It discusses the scandals of some athletes who have endorsed Nike products. According to Wikipedia, "In Greek mythology, Nike was a goddess who personified victory, also known as the Winged Goddess of Victory."So maybe it is not surprising that the company emphasizes the stories of victors. Excerpts:
"One by one, as major stars are unmasked, there is a growing sense that the practice of mythmaking may have to stop. There's a feeling that at some point, shame will set in. Embarrassment will do its job and customers will go elsewhere. "In a sense, this is the biggest lesson to learn: that there really aren't heroes," said Jason Richardson, a hurdler who won a silver medal in London. "We're too quick to elevate people into these hero roles and they're not allowed to be human."
There's a perception that Nike has somehow changed the rules of athletic success in a crass or craven way. Some accuse the company of commoditizing fame. The size of one's Nike contract is often seen as another form of scorekeeping for the modern athlete, alongside things like the size of their contracts or the number of Twitter followers they have.
The thing about Nike that rarely gets acknowledged is that it doesn't sell shoes, or even athletes, as much as it buys and sells stories, narratives, fairy tales. They aren't a shoe company as much as a giant abstraction—a condition of the aspirational mind.
In Nike's pantheon, success isn't merely about winning. It isn't about the traditional forms of scorekeeping in sports—things like trophies collected, points scored, bouts won, consecutive games played, or years served. What Nike said, when it signed Michael Jordan, is that the ultimate measure of any competitor is something else entirely: How irresistible his story is. Jordan, the greatest basketball player ever, claims to have been cut from a high-school team.
Nike doesn't make racing bikes. It signed Armstrong because he had survived cancer and come back to win the most grueling race in the world. It didn't sell golf clubs when it signed Tiger Woods. Nike brought him aboard because he was a potentially transformative star who had the ability to break down racial barriers in the world's most staid sport.

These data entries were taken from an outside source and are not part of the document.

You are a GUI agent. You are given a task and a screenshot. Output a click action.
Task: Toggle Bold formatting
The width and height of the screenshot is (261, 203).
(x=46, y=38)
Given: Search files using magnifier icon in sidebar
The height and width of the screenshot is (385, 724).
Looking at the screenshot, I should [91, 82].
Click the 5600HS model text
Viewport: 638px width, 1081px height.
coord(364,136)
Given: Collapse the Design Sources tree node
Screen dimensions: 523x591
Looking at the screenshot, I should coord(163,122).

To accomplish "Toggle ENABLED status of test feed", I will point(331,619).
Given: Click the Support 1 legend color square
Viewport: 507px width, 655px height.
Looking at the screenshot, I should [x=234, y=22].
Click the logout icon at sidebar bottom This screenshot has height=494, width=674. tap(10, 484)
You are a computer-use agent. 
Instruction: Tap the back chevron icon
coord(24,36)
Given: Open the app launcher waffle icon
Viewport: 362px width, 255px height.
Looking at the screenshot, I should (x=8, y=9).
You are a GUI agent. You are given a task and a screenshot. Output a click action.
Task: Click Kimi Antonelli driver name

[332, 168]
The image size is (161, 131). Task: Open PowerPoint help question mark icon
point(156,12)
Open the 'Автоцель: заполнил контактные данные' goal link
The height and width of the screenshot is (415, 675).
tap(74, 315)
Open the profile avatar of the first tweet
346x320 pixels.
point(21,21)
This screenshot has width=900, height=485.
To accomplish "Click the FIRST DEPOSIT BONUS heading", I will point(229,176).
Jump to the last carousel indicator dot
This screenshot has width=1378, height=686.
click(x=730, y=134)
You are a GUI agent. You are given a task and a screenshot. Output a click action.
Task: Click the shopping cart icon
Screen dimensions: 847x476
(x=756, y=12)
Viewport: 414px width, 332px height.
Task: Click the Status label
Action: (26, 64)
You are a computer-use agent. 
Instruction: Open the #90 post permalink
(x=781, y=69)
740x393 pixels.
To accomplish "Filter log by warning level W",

If stories are the currency of Nike's business, Pistorius is the equivalent of a blank check. He's the kid who lost his lower legs before he could walk and was told he would never be able to play sports. He battled for the right to race with the fastest men in the world on a pair of carbon-fiber prostheses. He's the rare athlete who doesn't just challenge our notions of fitness, he forces us to reconsider the definition of disability.
Pistorius fits perfectly into Nike's view of the world: That the most powerful thing one can sell isn't comfortable, stylish performance sportswear, it's the concept of possibility."